So, I screwed up my leg a bit on Saturday. It was my own fault (hiking up and down a steep embankment in my sexy strappy dressy sparkly shoes wasn't the brightest thing I've ever done). It was nothing more serious than a sore calf muscle, but I learned my lesson earlier this year and listened to the leg. After a few days of rest (and one extra day for good measure), I went out for a test run on Wednesday.
The most surprising and distressing thing I learned from the more serious injury last spring is that you lose your fitness level quickly. I'm not talking about going back to couch slug after a day off, but if you've been building your fitness and endurance, it's hard to just jump back in at the level you were at. Yes, even after a week off. Last spring, I took about three weeks off completely to let my leg heal and then did a tentative test run. I had been doing some light cross training, but nothing compared to the race training I'd left. While the leg held up, my lack of endurance was shocking. I struggled to complete a 4k run without stopping, and had to walk for the last km of my 5k the next day. Before the time off, I'd been able to knock out a non-stop 10k easily on my steady runs and had been up to an 18k distance run.
Luckily, that endurance came back fairly quickly. It was scary for the first week or so when I worried that I'd destroyed months of progress, but I was able to sensibly build myself back up within a few weeks. I never quite caught up to where I would have been in my training program if I hadn't injured myself, but I was more than ready to go on race day.
Saturday's muscle snag was a much smaller scale, but I still wasn't going to take any chances. I expected my first run back to be a bit rough (especially after a reduced workout schedule while I was on vacation) and promised myself that I'd do what I could - just get out there and do *something*. 4k was just enough... I was way more tired at the end than I should have been for that distance, but at least I was back into it. And even though I'd lost some steam, the leg held up well enough.
I wasn't sure what yesterday's workout would look like. I had decided to do a hill run, because it had been two weeks since my last one. I kind of did some hills while on vacation, because my husband has a very different definition of 'flat' than I do and I hit a few unexpected monster hills on my long run, but I skipped doing a proper hill run last week. I promised myself I'd do one circuit of three hills, and if my leg and body were okay with it, do another three to bring me up to the six I had planned on my training schedule.
The good news is that apparently a week off only requires one crappy recovery run, because I felt great for the entire hour. I really wasn't expecting to have the endurance I did, and it felt good to know that I can trust my body to bounce back if I let it. I was a little slower in my heart rate recovery between hills, but otherwise I felt fine (I did treat myself to a relaxing walk home from the hills instead of running the whole way, but that was more about enjoying the park).

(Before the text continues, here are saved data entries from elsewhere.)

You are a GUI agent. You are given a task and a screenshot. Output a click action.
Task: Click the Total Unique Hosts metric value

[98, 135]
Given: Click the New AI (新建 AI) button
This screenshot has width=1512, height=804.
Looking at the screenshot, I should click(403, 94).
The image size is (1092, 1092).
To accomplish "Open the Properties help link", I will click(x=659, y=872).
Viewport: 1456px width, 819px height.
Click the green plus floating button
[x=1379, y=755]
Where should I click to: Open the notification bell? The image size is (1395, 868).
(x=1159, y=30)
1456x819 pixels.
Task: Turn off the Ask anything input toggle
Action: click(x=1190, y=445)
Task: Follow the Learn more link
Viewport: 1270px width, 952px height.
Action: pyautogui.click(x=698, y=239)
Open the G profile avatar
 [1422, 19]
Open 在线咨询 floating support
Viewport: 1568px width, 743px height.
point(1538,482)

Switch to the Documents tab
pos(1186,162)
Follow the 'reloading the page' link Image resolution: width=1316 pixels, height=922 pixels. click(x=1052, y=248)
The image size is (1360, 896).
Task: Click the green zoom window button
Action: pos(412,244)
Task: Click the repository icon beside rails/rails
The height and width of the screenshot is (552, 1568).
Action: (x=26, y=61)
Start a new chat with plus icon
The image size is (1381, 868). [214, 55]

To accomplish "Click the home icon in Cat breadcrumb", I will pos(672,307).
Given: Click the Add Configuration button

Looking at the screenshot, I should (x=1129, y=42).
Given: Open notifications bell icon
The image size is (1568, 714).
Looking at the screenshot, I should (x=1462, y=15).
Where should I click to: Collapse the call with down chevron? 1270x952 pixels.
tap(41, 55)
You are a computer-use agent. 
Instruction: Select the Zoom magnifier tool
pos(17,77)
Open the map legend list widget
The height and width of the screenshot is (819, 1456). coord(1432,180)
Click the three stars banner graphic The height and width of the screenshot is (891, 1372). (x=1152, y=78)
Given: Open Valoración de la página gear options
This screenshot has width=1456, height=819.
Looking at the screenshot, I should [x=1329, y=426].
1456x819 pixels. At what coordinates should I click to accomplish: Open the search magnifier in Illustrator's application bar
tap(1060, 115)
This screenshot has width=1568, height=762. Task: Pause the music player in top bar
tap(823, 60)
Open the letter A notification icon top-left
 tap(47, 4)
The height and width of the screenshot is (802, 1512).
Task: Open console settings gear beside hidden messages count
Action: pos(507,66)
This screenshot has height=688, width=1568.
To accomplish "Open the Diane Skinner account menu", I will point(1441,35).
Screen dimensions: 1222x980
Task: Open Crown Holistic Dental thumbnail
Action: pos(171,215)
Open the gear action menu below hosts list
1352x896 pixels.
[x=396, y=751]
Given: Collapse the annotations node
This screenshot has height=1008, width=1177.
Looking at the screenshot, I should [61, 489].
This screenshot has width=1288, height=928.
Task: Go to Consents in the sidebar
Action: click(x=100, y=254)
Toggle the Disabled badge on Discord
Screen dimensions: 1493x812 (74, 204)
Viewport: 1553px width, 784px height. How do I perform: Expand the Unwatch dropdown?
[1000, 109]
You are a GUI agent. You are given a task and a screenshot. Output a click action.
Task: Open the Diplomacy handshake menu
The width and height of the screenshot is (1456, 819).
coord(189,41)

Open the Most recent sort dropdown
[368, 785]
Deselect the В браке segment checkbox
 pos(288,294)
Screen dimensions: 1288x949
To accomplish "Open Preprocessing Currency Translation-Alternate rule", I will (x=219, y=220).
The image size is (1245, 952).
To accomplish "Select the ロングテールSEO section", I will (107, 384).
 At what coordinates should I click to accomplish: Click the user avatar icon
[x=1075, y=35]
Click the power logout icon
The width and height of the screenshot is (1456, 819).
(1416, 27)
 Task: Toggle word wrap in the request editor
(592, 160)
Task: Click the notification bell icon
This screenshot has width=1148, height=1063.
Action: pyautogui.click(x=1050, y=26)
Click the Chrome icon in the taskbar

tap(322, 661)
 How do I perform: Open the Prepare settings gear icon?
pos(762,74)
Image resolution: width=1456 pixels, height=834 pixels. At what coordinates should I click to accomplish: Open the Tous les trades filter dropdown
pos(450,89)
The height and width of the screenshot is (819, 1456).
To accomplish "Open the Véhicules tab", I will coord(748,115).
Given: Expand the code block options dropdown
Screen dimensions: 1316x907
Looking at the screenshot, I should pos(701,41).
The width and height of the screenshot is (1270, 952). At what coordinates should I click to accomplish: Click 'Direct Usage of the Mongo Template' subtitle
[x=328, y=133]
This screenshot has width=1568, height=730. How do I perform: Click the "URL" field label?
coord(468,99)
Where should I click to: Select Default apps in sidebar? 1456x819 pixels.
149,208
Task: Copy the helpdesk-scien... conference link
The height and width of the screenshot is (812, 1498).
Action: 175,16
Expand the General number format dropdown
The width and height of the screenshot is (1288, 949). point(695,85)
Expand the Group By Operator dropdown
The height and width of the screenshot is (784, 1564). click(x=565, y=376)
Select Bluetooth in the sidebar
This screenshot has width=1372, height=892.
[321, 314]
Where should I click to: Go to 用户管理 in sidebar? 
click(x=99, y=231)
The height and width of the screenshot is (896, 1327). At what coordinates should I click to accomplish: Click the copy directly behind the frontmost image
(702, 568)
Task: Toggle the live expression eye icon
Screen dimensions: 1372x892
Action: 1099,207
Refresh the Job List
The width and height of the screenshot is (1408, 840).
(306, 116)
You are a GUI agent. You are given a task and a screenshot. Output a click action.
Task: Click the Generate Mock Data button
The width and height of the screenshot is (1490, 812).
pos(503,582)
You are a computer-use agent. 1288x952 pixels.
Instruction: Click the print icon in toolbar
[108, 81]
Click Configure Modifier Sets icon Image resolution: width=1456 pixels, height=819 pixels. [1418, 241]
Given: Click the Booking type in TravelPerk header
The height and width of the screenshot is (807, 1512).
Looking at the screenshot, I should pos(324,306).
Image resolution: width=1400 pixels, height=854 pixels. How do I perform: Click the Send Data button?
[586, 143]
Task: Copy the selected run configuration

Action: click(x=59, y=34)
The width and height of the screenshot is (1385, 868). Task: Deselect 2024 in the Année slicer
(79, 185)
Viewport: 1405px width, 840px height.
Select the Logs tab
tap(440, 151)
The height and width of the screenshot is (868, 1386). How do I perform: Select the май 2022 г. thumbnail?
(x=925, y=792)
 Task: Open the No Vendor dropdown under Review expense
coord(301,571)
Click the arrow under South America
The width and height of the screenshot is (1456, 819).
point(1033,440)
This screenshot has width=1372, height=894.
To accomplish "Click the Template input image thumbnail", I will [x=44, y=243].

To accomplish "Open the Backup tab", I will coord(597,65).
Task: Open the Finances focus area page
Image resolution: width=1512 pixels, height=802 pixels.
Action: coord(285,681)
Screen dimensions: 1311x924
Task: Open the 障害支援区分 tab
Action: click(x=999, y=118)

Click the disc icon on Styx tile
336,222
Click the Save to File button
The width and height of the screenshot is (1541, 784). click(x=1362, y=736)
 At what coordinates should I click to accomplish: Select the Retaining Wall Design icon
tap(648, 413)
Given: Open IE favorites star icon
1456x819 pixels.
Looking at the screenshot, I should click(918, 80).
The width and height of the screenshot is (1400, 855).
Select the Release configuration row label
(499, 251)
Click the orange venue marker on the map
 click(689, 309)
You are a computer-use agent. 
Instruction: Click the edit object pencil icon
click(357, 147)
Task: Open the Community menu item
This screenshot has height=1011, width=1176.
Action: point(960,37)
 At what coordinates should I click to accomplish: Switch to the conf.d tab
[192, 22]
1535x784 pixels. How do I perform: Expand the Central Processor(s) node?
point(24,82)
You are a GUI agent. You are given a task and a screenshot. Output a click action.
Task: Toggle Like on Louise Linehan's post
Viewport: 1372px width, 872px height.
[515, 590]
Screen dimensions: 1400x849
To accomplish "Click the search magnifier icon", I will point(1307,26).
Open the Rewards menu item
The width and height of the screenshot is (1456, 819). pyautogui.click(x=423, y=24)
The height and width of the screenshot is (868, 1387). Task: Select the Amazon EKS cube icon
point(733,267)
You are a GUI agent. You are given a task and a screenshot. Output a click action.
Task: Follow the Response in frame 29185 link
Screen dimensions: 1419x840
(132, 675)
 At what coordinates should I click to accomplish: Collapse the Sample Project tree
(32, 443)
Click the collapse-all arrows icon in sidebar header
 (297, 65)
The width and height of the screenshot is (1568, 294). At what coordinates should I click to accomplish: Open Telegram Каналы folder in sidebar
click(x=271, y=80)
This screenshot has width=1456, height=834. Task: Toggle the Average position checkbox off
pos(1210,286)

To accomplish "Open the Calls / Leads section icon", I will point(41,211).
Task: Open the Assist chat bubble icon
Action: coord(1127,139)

This is just more proof that it's good to trust your body. I had a few overtraining incidents in my first year of working out, followed up by a serious injury that developed gradually and kicked my ass. Those mistakes have taught me a lot, and I'm a lot more sensitive to my body's cues now. I let myself have a bad run occasionally. I know when to push because I'm being lazy, and I know when I genuinely need to back off. I'm still learning (and always will be), but it's starting to feel pretty natural.
So, with that out of the way, I thought I'd share my hills with you!
Hill one is in the red here. It doesn't look so bad from far away, but trust me... this thing is brutal if you don't conserve your energy. It's more than half a kilometer long, and the steepness alternates between reasonable and holy crap. It's always the first hill I do, because I want to get that thing out of the way. Here's a view from the bottom, which still doesn't capture the full thing:
(Those stairs are no picnic to run up either)
After hill 1, it's a long downhill run down the backside of that hill and then down along the center street bridge (which I didn't realize was as slanted as it is until I started running it).
Hill 2, in the blue, is the run back up centre street. It's not too steep, but it's long - from top to bottom to top again is almost a full kilometer. The fun part is standing on a street corner in Chinatown waiting for my heart rate to recover while hundreds of commuters drive past.
Hill 3 in the yellow (if you can see it) is a very short, very steep optional hill. It's always a fun one, because it's over almost before you realize you've run it.
Hill 4 in the pink is the backside of the first brutal hill. It's moderately steep and medium length. I love it, because it's probably the easiest of all three (1 is brutal, 2 is boring, 3 is steep and 4 is just a nice combo of everything)
And the reward at the top is the view. For any of the local folks who haven't run Crescent Heights, it's worth it. I really think it's the best view of the city (and the post cards agree with me). Plus, as rough as that first run up can be, there's a feeling of triumph when you finally reach that small crest and look out over everything.
One of these days I'll walk up here with my real camera, because my phone (and my sweaty fingers/squinting eyes) don't do it justice.
So, after two circuits of hills 1, 2 and 4 (3 gets added in next week when I do seven hills), I get to run home through Prince's Island Park:
Which is always colourful and lively and full of people out enjoying the city. I love it.